Si on voulait un bel exemple de ce que l’on appelait autrefois l’effet papillon (vous savez, un battement d’ailes en Australie provoque une tempête au Brésil), en voilà un. En provoquant l’effondrement des cours du pétrole, le virus a des effets jusqu’au Texas, haut lieu de la production de pétrole de schiste américain. Ainsi va la mondialisation ! Mais il y a aussi des leçons, oserais-je dire positives, à tirer du fléau qui secoue nos sociétés. Et pas seulement pour rendre son bleu naturel au ciel de Pékin. Il révèle les fragilités et les excès du système capitaliste. Et l’éternelle vanité du rêve prométhéen. La toute-puissance humaine a ses limites. Ce virus va sans doute finir par disparaître, mais d’autres vont surgir, et le péril climatique est à l’œuvre, auquel les productivistes les plus aveugles font mine de ne pas croire. Depuis La Peste, le roman d’Albert Camus, nous savons que les grandes épidémies sont aussi des métaphores.
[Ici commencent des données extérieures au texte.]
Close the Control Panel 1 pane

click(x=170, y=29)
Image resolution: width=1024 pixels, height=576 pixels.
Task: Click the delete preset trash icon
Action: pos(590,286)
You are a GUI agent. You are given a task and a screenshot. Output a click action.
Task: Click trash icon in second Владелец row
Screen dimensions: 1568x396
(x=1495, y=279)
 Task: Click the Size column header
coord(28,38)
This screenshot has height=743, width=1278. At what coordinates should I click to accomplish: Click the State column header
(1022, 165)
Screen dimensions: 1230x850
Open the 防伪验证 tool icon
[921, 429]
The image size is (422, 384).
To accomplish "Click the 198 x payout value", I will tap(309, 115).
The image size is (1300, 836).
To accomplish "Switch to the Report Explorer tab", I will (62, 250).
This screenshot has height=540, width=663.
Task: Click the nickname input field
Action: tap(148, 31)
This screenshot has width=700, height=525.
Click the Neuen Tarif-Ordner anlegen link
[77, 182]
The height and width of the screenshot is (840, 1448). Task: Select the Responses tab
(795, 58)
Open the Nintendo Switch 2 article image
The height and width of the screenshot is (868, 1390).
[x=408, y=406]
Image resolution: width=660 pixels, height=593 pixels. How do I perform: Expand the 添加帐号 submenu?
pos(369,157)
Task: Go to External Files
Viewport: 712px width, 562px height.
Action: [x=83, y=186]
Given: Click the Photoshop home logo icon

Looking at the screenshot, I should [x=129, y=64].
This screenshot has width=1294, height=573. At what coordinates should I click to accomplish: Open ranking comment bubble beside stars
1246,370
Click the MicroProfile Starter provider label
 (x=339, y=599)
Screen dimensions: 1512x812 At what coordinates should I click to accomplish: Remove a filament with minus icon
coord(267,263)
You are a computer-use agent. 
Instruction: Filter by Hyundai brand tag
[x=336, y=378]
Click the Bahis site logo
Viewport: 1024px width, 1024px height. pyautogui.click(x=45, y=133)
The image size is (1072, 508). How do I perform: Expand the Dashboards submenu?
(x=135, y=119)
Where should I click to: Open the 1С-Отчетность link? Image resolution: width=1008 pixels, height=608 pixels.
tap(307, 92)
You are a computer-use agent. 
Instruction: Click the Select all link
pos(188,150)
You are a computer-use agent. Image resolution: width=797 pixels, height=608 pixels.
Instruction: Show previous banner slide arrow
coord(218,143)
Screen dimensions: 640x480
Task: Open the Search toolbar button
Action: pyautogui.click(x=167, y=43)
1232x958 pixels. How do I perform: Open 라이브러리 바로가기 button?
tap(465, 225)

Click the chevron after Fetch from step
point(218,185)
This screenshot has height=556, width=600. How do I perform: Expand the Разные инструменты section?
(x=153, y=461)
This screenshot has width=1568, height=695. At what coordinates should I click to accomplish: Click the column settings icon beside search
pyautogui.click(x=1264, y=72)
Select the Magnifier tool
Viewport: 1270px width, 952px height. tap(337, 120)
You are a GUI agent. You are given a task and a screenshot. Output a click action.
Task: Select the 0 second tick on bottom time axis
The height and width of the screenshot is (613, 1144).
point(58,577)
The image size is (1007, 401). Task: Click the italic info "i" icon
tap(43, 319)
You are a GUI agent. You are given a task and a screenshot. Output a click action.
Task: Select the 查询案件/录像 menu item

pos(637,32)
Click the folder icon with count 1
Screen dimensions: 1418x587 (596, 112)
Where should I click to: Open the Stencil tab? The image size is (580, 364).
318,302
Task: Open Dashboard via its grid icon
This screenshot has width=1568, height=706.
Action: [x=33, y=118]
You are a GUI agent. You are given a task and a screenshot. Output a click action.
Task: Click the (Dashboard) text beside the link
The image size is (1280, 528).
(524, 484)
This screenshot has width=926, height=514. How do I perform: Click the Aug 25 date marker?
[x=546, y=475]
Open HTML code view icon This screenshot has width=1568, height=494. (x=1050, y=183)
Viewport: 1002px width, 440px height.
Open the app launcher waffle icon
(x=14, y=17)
Camus voyait dans la peste l’image symbolisée du nazisme. Nous pouvons voir dans la crise actuelle, comme en résumé, les folies du capitalisme mondialisé. En attendant, nos gouvernements seront-ils seulement capables de mettre leurs dogmes budgétaires entre parenthèses pour investir massivement dans les hôpitaux et la recherche, pallier les défaillances des entreprises et prendre en charge les victimes sociales du coronavirus ? Le nôtre s’interrogera-t-il seulement sur ce que deviendra le fameux point de la réforme des retraites en cas de krach financier ? On peut compter sur nos politiques, nos gros industriels, et nos banques, pour vite oublier les leçons de la crise actuelle. Quant à nous, puisque nous sommes à la veille des municipales, ne les oublions pas.